Ricordiamo che la legge definitiva che ha abrogato il delitto d’onore e il matrimonio riparatore è del 1981. Particolarmente interessante la rievocazione del processo della Zanzara che porta in tribunale tre ragazzi del Liceo Parini di Milano colpevoli di aver riportato sul giornale scolastico “La Zanzara” gli esiti di una tavola rotonda da cui sono emersi pareri di giovani donne sull’ educazione sessuale, l’amore, la libertà sessuale. Significativa la contestualizzazione dell’episodio nelle ormai emergenti contraddizioni del miracolo economico e la ricostruzione che la scrittrice fa delle prime espressioni della contestazione giovanile negli anni Sessanta. “Sta per levarsi il vento del sessantotto”, il caso Zanzara e ciò che si sta muovendo nella società ne sono i prodromi. Ancora scandali e cronaca nera come il caso di Tamara Baroni e dell’industriale Bormioli e l’omicidio Casati Stampa portano alla luce cambiamenti nei costumi, in contesti sociali diversi; figure contraddittorie di donne fatali come Tamara Baroni e la marchesa Anna Casati, cercano una personale liberazione con le leve della bellezza, del sesso, della seduzione con le quali le donne hanno cercato di emergere quando non avevano altro potere. Sono storie che servono come arma di distrazione di massa in anni, fra il ’68 e il ’70, molto complicati per la storia politica del Paese.
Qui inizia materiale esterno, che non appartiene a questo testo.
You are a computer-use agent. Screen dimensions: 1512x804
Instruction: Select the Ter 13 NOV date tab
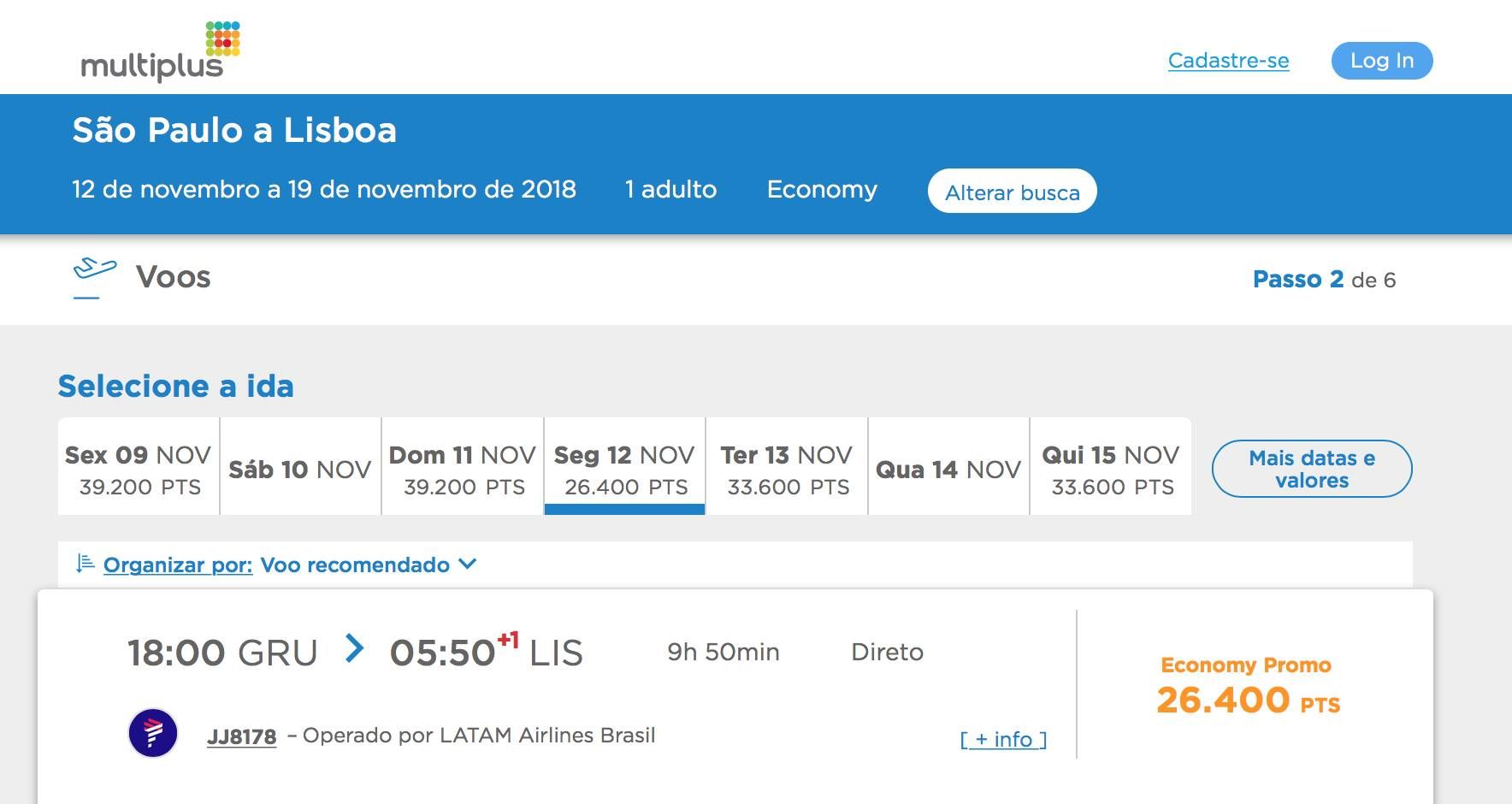pyautogui.click(x=787, y=467)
Cupa e disperante la figura di Doretta Graneris, diciottenne che con il fidanzato Guido Badin, stermina la famiglia per impossessarsi dell’eredità. L’ambiente in cui matura il delitto è quello del profondo Nord e dei balordi di destra. Siamo nel 1975. “Dopo di loro verranno i Pietro Maso , le sprangate per impossessarsi di un cellulare, di un orecchino, i frutti perversi del benessere e del vuoto intorno alle coscienze. Verrà una catena di “mostri” nati dal nulla e dal caso”. Doretta ne è stata l’antesignana.
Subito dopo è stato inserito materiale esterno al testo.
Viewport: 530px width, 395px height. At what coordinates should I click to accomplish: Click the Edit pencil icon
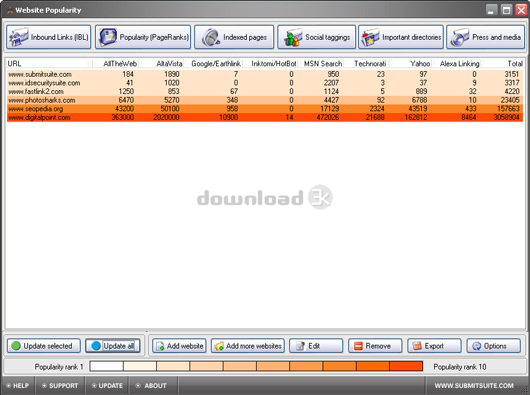300,346
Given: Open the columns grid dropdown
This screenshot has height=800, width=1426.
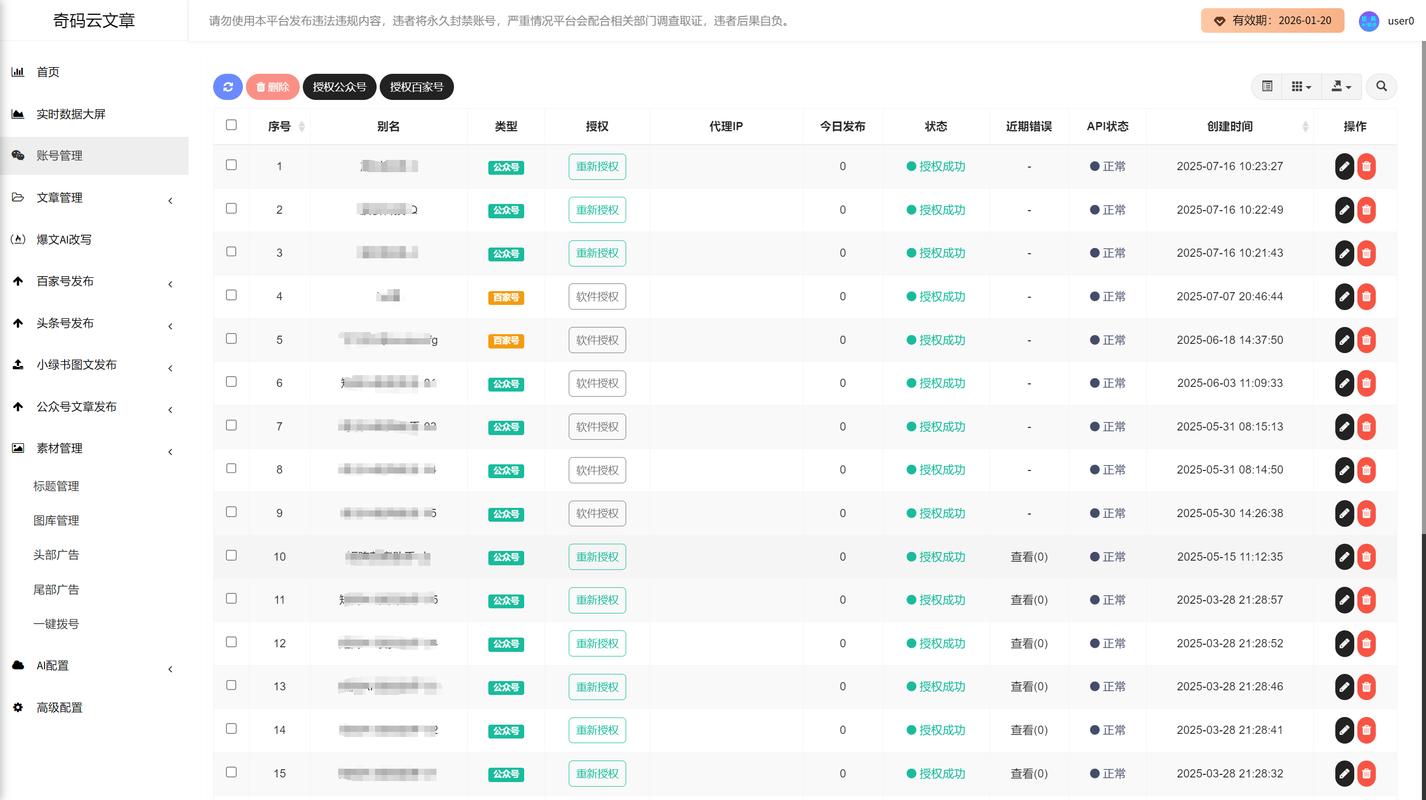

Col termine volutamente generico di “donne cattive” Madeo intende non solo donne capaci di scelte a volte perverse, capaci perfino di dare la morte, ma soprattutto donne scomode, provocatorie, con progetti precisi e innovativi, donne scomode insomma e ci consegna ritratti bellissimi di donne coraggiose come Vera Pegna. Non aveva ancora trent’ anni quando nel 1962, con una formazione cosmopolita, proveniente da una famiglia di intellettuali antifascisti, non comunisti, pur non avendo mai vissuto in Italia inizia la sua avventura a Caccamo, nella Sicilia orientale. Si impegna nella organizzazione di Danilo Dolci, da cui poi si allontana delusa. Tenta allora di rendere operativa la sezione del PCI partecipando alle elezioni comunali, dove fino a quel momento gli aspiranti candidati erano stati eliminati dal capomafia Pasquale Panzeri ancora prima di essere messi in lista. Riesce ad entrare nel consiglio comunale, ma lo strapotere del capomafia, fiancheggiato dalla Dc locale, rende vani i suoi sforzi non solo nel Consiglio comunale, ma anche nella lotta dei mezzadri contro i proprietari terrieri. Dovrà infine andarsene, ma da una lettera della giovane segretaria della sezione del partito nel ’90 apprenderà che la situazione in Sicilia poco è cambiata dai suoi tempi.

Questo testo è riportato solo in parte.